◆ **To-do list**:
(1) Answer these questions about the article on place attachment and infrastructure:
(a) What term do academic experts use for the way people understand and value the places where they live?
(b) Which law introduced the pre-application consultation regime?
(c) When a field is treated as a site, what three things about it might be described?
(2) Extend the article on place attachment and infrastructure, picking up after its final sentence.

◆ **Document extract**:
A ‘site’ to a developer is a ‘place’ to locals. Utilities ignore people’s emotional attachments to areas earmarked for development at their peril, say Lucy Farrow and Patrick Devine-Wright.

Any major infrastructure project changes the environment in which people live, and their response to this change inevitably involves emotional as well as rational aspects. Academic experts describe the way in which people understand and value the places where they live as “place attachments”. These attachments are based on the lived experience in the area, going beyond the physical properties of a place to incorporate the way in which people use, describe and value space.
Strong attachment bonds form a basis for identity. In short, “where we are” informs “who we are”. When development proposals imply a marked change to the physical environment, that change can disrupt the attachment individuals feel towards a place and present a threat to their identity. This emotional effect often contributes to the climate of opposition towards developers; particularly where “natural” places are seen as threatened by “industrialisation” from infrastructure proposals.
As technical specialists, we often refer to “sites” for infrastructure – locations defined by objective. Take a simple field, for example. As a site, we might describe its physical dimensions, any land contamination or status in planning policy. Where opposition develops, that field can be seen as a backyard, an idealised space that must be defended by local people against unwanted change from outside.
This type of opposition is often presumed to arise from selfishness, parochialism and ignorance, with locals dismissed as Nimbys. In reality, the same field can exist as a place for local people (and others who may have formed a relationship to it), defined by its uniqueness, use over time for recreational activities, qualities such as attractiveness and the emotive attachments formed to it.  
By treating the places in which we develop infrastructure as sites rather than places, consultation and engagement programmes fail to engage with local communities on a meaningful level, valuing expert input over local knowledge. In the worst case scenario this approach leads to a debate happening entirely in the context of a backyard to be defended, rather than a place that can potentially develop in tandem with the proposals. To move from conflicting “site” and “backyard” perspectives, developers need to create a shared narrative in which meanings are explored and developments have the opportunity to become a valued part of the place.
The pre-application consultation regime introduced by the Planning Act 2008 has been a game-changer in consenting for major infrastructure. Where extensive engagement with local people used to be a “nice to have”, it is now a necessity. The challenge for developers is to use pre-application consultation to build relationships with affected communities that go beyond the adversarial, working from the premise that better engagement really can lead to better developments.
We do not need to replace existing practice, rather to supplement it using tools that clearly demonstrate added value. The box sets out a variety of tools that can be used to explore place attachments with communities. These are not the only options, and they need to be integrated within a wider dialogue process engaging all stakeholders.

◆ **Listed records**:
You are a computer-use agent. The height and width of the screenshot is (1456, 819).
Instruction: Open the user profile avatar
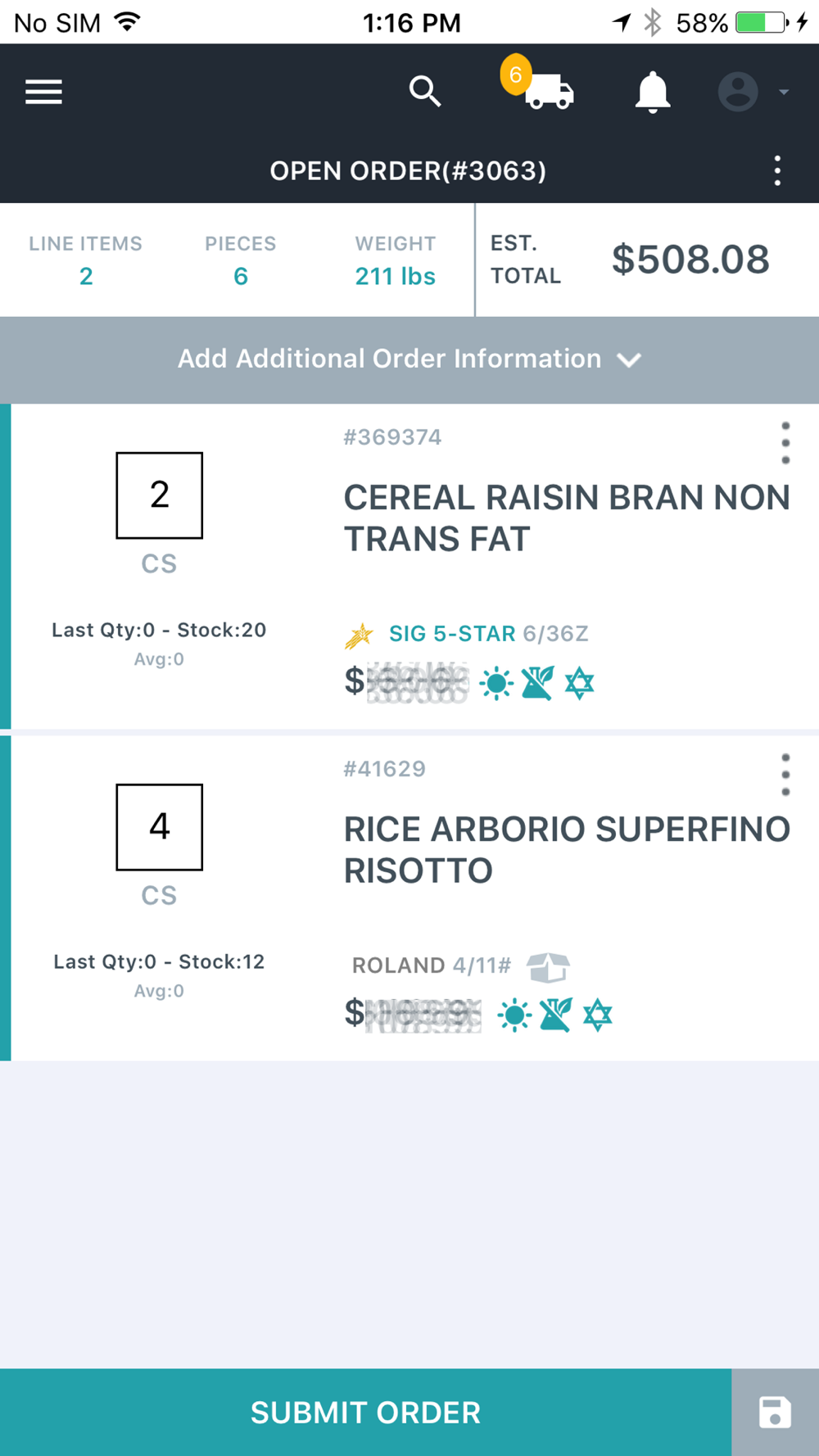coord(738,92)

---

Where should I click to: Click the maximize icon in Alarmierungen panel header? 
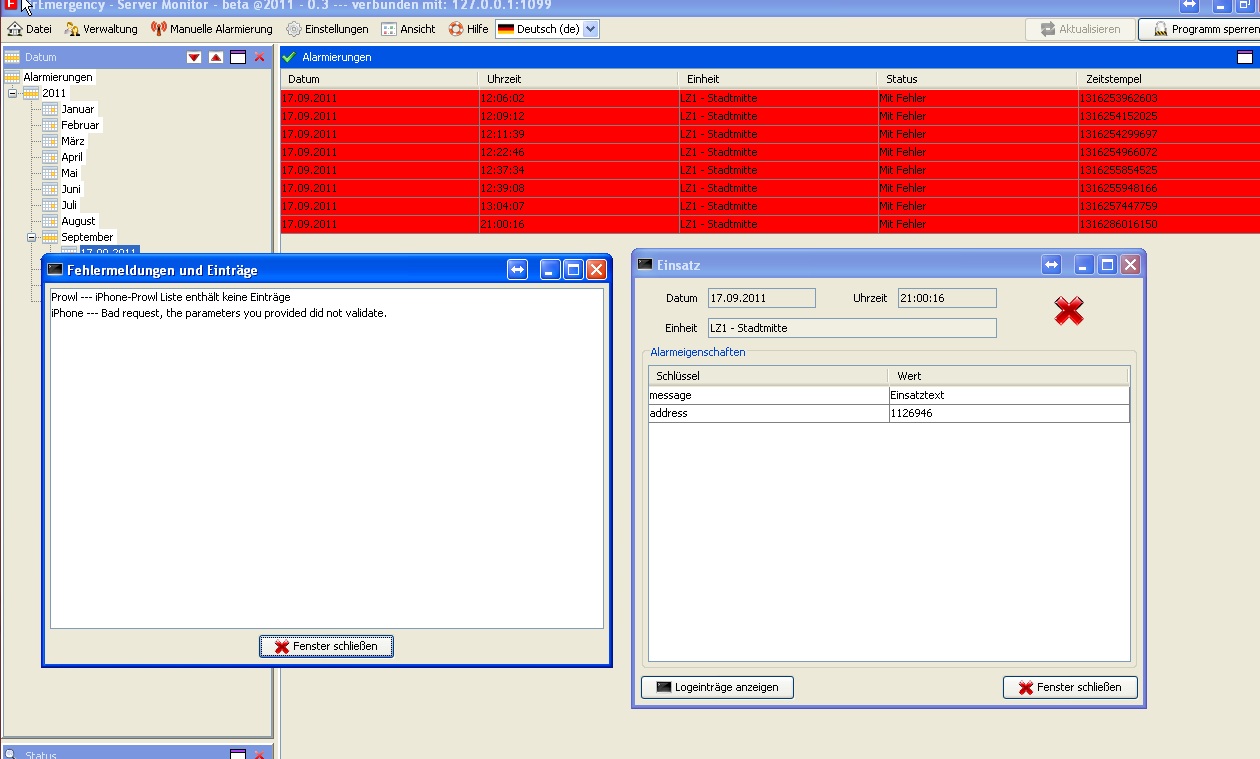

◆ **Responses for each task**:
(1)
(a) Place attachments.
(b) The Planning Act 2008.
(c) Its physical dimensions, any land contamination, and its status in planning policy.

(2)
In any engagement or consultation, you need to think about some of the details. Detailed qualitative information can be valuable, but it is important to think about who you involve, and the effect this will have on the rigour  and generalise-ability of the results. What a place-based understanding tells us more than anything is that there can be multiple, conflicting perceptions of any one location – ignore this multiplicity at your peril.  
Timing is also important. Engagement has to happen while there is scope for change to proposals to offer genuine value to communities and not just developers. By making infrastructure decisions about placing, rather than siting, we can move away from the oppositional “backyard” to a more collaborative process that  benefits us all.

Lucy Farrow, Dialogue by Design, and Professor Patrick Devine-Wright, University of Exeter

Tools

Maps

Collaborative mapping: participants describe the local area, agreeing on common understandings, exploring differences and creating a map of the locality that reflects shared meanings.
Cognitive/emotion mapping: asking participants to create drawings of their locality (or to annotate maps), identify salient features and emotional responses to them.

Photographs and images

Collecting visual data: asking participants to take photographs or video of places which participants then describe for the researcher – either individually or in groups.
Photo-elicitation: using images of places (often created by participants) to prompt individual or group-based exploration through discussions of place descriptions and attachments.

Interviews

Free association: an approach to eliciting narratives (place meanings) that are richly contextual and allow participants to set the terms of the discussion.
Comparisons and descriptions: elicit descriptions/definitions of the place by asking people to compare it to other places or simply describe it to a visitor.
Quantitative scales: Standardised scales (that is, a series of questionnaire survey statements) designed to capture a particular idea – such as intensity of place attachment or varieties of relations to a place.
It is increasingly possible to translate any of these approaches to the digital environment: for example, using social media to collect visual data or open source maps.